# MAC is a Tease. Limited Edition Collections Are Always sold Out in MINUTES!!!!!!



## Vandekamp (Oct 19, 2013)

Am I the only one who is disappointed with the last few MAC Limited Edition roll outs. I am specifically referring to the last RiRi Collection and the Divine Nights Collection. The long awaited colors were gone the first day in less than 30 minutes. Why can't Mac roll out enough product to last at least a month. Most stores get 14-20 pieces. This is hardly fair.  If anyone approves of their marketing plan let me know. I LOVE Mac but I am starting to get pretty frustrated. And I'm not the only one. The salespeople say they are frustrated because they have to turn away customers.


----------



## EmilyinHD (Oct 20, 2013)

I agree.  I'm often disappointed by missing out on stuff.  Especially lately: I used to be a hard-core collector and on top of every new release, but now that I have a baby I'm just not as in the loop as I used to be.  I find out about new collections with things that I would definitely buy but it's always too late.  Makes me think that MAC is losing out on gaining new customers who might be drawn to a limited edition item but go with a different counter because everything they like is sold out. :/


----------



## Winthrop44 (Oct 20, 2013)

This and the sheer number of collections is why I have pretty much stopped buying MAC.


----------



## ZoeKat (Oct 21, 2013)

I think it's ridiculous. I'd like to have RiRi Woo and still can't find it at any of the counters/MAC stores near me.


----------



## pinkpaint (Oct 21, 2013)

ZoeKat said:


> I think it's ridiculous. I'd like to have RiRi Woo and still can't find it at any of the counters/MAC stores near me.


  It's back in the regular black packaging on the MAC site. It's not the rose gold but it's something.


----------



## MoForMakeUp (Oct 21, 2013)

## RAW RECORDS

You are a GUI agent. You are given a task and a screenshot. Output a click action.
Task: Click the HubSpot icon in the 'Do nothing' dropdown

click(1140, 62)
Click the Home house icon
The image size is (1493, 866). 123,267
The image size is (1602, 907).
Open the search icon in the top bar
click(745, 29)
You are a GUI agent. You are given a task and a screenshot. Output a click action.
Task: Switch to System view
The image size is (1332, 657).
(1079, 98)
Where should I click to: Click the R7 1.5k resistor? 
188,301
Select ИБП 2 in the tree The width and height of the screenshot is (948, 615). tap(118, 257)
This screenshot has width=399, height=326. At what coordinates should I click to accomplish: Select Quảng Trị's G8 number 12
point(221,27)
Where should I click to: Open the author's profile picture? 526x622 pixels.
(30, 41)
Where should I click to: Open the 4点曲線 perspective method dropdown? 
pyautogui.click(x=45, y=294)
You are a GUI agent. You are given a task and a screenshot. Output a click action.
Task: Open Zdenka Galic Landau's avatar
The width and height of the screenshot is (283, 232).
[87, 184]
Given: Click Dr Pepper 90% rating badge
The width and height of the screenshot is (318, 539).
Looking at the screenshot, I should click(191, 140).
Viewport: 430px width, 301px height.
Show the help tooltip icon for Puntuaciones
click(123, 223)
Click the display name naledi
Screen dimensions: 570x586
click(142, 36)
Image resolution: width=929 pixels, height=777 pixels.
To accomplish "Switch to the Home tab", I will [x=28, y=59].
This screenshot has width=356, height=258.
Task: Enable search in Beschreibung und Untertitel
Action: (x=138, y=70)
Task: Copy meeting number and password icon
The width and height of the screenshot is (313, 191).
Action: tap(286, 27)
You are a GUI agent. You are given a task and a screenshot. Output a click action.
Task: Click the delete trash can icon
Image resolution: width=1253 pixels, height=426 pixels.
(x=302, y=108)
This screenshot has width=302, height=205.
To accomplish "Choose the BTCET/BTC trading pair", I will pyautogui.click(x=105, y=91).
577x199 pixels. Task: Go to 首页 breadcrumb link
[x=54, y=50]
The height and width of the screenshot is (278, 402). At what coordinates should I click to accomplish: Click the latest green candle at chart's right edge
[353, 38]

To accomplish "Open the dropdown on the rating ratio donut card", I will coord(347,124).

## SET OF TASKS
A. Extract the passage of the MAC limited-edition forum thread from "## pinkpaint (Oct" to "but it's something.".
B. List every username that appears in a post header of the MAC limited-edition forum thread.
C. Proceed with the MAC limited-edition forum thread, starting right after its final line.

## OUTPUTS IN ORDER
A.
## pinkpaint (Oct 21, 2013)

ZoeKat said:


> I think it's ridiculous. I'd like to have RiRi Woo and still can't find it at any of the counters/MAC stores near me.


  It's back in the regular black packaging on the MAC site. It's not the rose gold but it's something.

B.
Vandekamp
EmilyinHD
Winthrop44
ZoeKat
pinkpaint
MoForMakeUp

C.
ZoeKat said:


> I think it's ridiculous. I'd like to have RiRi Woo and still can't find it at any of the counters/MAC stores near me.


  K should still have the Riri Woo lipglass and pencil with L/E packaging and Im pretty sure they have free shipping as well.


----------



## Vandekamp (Oct 21, 2013)

Belk' s online website, www.belk.com still has the RiRi Woo lip liner and lip glass. Hurry. Good luck. Free shipping too.


----------



## Vandekamp (Oct 21, 2013)

The MAC store in Pentagon City, VA has quite a bit from the RiRi collection they are out of Talk That Talk tho. They may still have the lipstick for RiRi Woo. Try the Dillard's dept store.


----------



## Vandekamp (Oct 21, 2013)

Nordstroms online has the gloss and liner too.


----------



## boujoischic (Oct 29, 2013)

Winthrop44 said:


> This and the sheer number of collections is why I have pretty much stopped buying MAC.


  I agree the collections used to be spaced further apart and the stock was better if I happened to miss the date of a release a week or 2 later I still had a chance of getting some of the things I wanted now things sell out the first day.


----------



## Gorgeous40 (Oct 29, 2013)

boujoischic said:


> I agree the collections used to be spaced further apart and the stock was better if I happened to miss the date of a release a week or 2 later I still had a chance of getting some of the things I wanted now things sell out the first day.


  Plus the "Waiting Room" madness? Just too much!! I just don't understand how they didn't anticipate the demand for the Riri collections, especially after the first launch. Maybe they just don't care? I don't know, but either way it's exhausting to be a MAC consumer.


----------



## boujoischic (Oct 30, 2013)

Gorgeous40 said:


> Plus the "Waiting Room" madness? Just too much!! I just don't understand how they didn't anticipate the demand for the Riri collections, especially after the first launch. Maybe they just don't care? I don't know, but either way it's exhausting to be a MAC consumer.


 I've heard that they created artificial scarcity for this collection to create more hype I hope not though. I'm starting to get fed up as much as I love Mac I've been looking to other brands it's just too much of a hassle to get things now.


----------



## Vandekamp (Oct 30, 2013)

boujoischic said:


> I've heard that they created artificial scarcity for this collection to create more hype I hope not though. I'm starting to get fed up as much as I love Mac I've been looking to other brands it's just too much of a hassle to get things now.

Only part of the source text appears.